This vector search index configuration requires specific default settings to function properly. This tutorial uses the bucket named vector-search-testing with the scope shared and collection smolagents. The configuration is set up for vectors with exactly 1536 dimensions, using dot product similarity and optimized for recall. If you want to use a different bucket, scope, or collection, you will need to modify the index configuration accordingly.

For more information on creating a vector search index, please follow the instructions.

# If you are running this script locally (not in Google Colab), uncomment the following line
# and provide the path to your index definition file.
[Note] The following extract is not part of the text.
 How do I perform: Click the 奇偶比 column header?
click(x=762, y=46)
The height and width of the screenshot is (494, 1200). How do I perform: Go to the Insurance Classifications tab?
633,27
# index_definition_path = '/path_to_your_index_file/smolagents_index.json'  # Local setup: specify your file path here

# # Version for Google Colab
# def load_index_definition_colab():
#     from google.colab import files
#     print("Upload your index definition file")
#     uploaded = files.upload()
#     index_definition_path = list(uploaded.keys())[0]

#     try:
#         with open(index_definition_path, 'r') as file:
#             index_definition = json.load(file)
#         return index_definition
#     except Exception as e:
#         raise ValueError(f"Error loading index definition from {index_definition_path}: {str(e)}")

# Version for Local Environment
def load_index_definition_local(index_definition_path):
    try:
        with open(index_definition_path, 'r') as file:
            index_definition = json.load(file)
        return index_definition
    except Exception as e:
        raise ValueError(f"Error loading index definition from {index_definition_path}: {str(e)}")

# Usage
# Uncomment the appropriate line based on your environment
# index_definition = load_index_definition_colab()
index_definition = load_index_definition_local('smolagents_index.json')

Creating or Updating Search Indexes

With the index definition loaded, the next step is to create or update the Vector Search Index in Couchbase. This step is crucial because it optimizes our database for vector similarity search operations, allowing us to perform searches based on the semantic content of documents rather than just keywords. By creating or updating a Vector Search Index, we enable our search engine to handle complex queries that involve finding semantically similar documents using vector embeddings, which is essential for a robust semantic search engine.

try:
    scope_index_manager = cluster.bucket(CB_BUCKET_NAME).scope(SCOPE_NAME).search_indexes()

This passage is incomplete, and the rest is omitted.